CUC 2004 / New Frontiers / New Techhnologies for New Needs
CARNet logo
Analyzing the Web Site Traffic Using Data Warehouse Tools / G5

Authors: Branimir Putniković, Boris Vrdoljak, Faculty of Electrical Engineering and Computing, University of Zagreb, Croatia
| Full paper | Presentation |

1. Introduction
In this paper we propose the usage of data warehousing tools for a flexible interactive analysis of the web site traffic. Data warehousing is the process of planning, building, using and maintaining a database where data is collected for the purpose of being analyzed.
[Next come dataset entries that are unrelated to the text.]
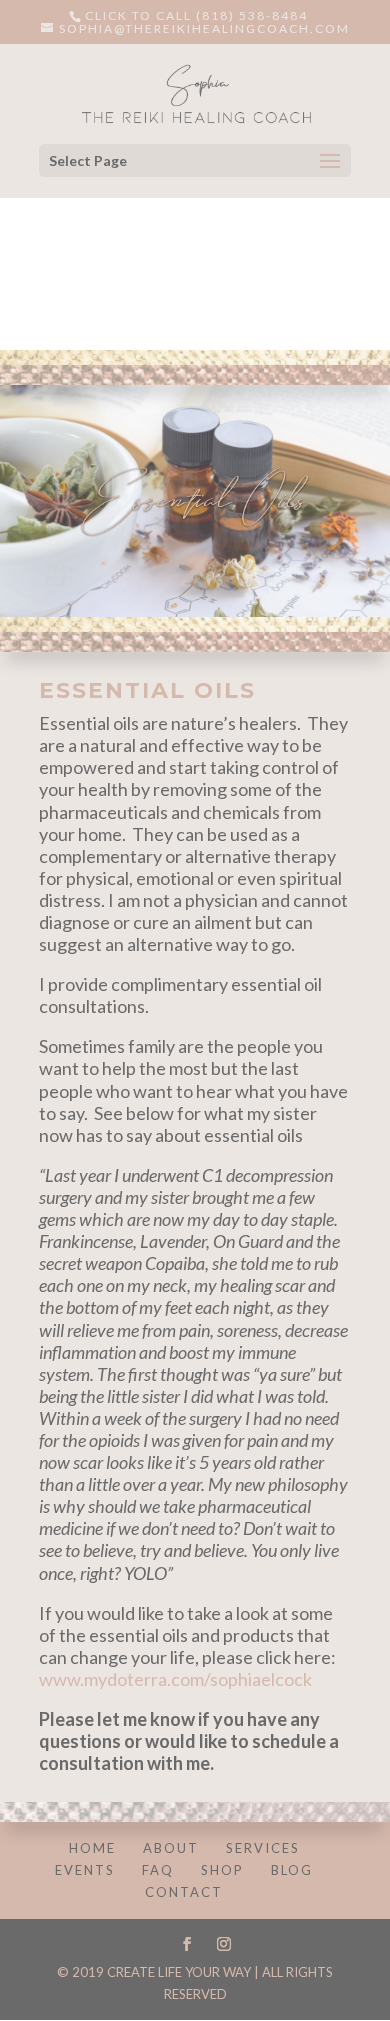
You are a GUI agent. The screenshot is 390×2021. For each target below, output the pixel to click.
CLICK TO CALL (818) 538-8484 (196, 15)
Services (263, 1848)
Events (85, 1870)
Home (92, 1848)
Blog (292, 1870)
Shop (222, 1870)
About (171, 1848)
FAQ (158, 1870)
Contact (184, 1892)
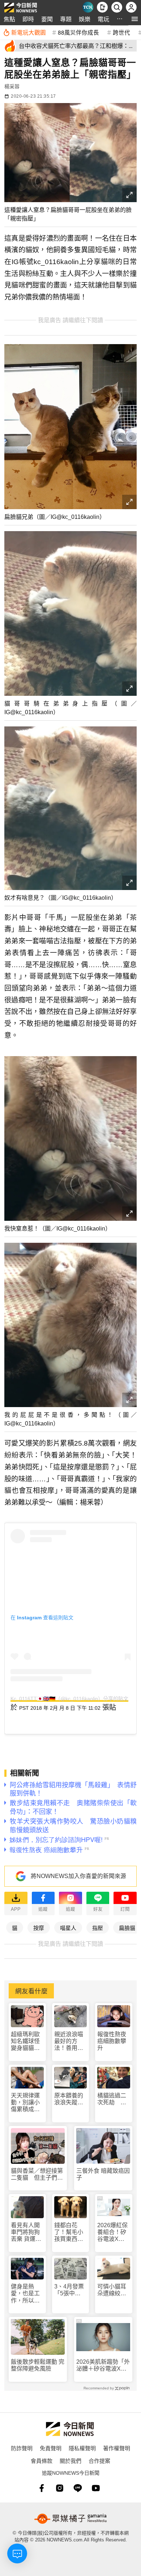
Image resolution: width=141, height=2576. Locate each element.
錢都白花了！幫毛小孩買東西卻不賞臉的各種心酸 (68, 2232)
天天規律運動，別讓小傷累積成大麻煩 (25, 2102)
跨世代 (121, 32)
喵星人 (68, 1927)
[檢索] (116, 7)
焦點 (9, 19)
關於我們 (70, 2460)
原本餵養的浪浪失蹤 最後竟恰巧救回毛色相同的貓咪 (68, 2099)
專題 (66, 19)
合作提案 (99, 2460)
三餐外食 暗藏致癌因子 (103, 2174)
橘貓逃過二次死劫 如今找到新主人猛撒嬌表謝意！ (111, 2099)
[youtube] (96, 2488)
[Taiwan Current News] (87, 7)
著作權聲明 (116, 2448)
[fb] (41, 2488)
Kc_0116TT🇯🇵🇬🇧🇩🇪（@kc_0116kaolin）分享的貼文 (69, 1698)
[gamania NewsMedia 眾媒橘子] (70, 2518)
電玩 (103, 19)
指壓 (97, 1927)
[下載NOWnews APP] (102, 7)
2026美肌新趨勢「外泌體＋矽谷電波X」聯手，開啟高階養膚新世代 (103, 2365)
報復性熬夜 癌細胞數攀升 (111, 2041)
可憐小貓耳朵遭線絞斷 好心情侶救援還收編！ (113, 2290)
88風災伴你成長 (78, 32)
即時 (28, 19)
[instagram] (59, 2488)
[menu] (134, 19)
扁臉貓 (127, 1927)
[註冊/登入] (131, 7)
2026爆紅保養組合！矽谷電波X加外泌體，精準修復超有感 (112, 2232)
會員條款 (41, 2460)
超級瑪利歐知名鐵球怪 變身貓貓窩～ (27, 2041)
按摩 (38, 1927)
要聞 (47, 19)
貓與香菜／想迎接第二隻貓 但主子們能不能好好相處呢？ (37, 2174)
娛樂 (84, 19)
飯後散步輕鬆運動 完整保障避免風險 (37, 2365)
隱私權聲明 (82, 2448)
The data warehousing process
includes the analysis of data sources, design of a data warehouse scheme, definition of extraction, transformation and loading process, and construction of the warehouse. When analyzing web traffic, access log files are used as a data source.

2. Motivation
Many reporting tools for web site traffic analysis exist, but they only offer fixed reports that include simple statistical analysis. They do not allow ad-hoc analytical queries and they give too little details. Available statistic tools cannot separate data about the particular part of the web site, and cannot easily change their query scripts if there is some questions which answer cannot be found using existing queries. Data warehousing tools enable more flexible analysis, where users dynamically compose their own queries, which typically include data calculation and aggregation. We analyze the Web site of the Department of Telecommunication (www.tel.fer.hr), in order to improve the organization of the site and enable better presentation of subject materials and information about classes to our students. Every access to the site is written in a log file, which uses the common log file format (CLF) or extended CLF. There is information about source IP address or hostname, date and time, HTTP method and status code of access, URL, the referring URL, browser and operating
system used by requesting host. The data available from the log files provides statistics like this:

  • the number of requests made from selected territory in the chosen time period,
  • the subject with top access in selected academic year,
  • accesses within selected date or month by hours during the day,
  • type of contents that selected users were accessing.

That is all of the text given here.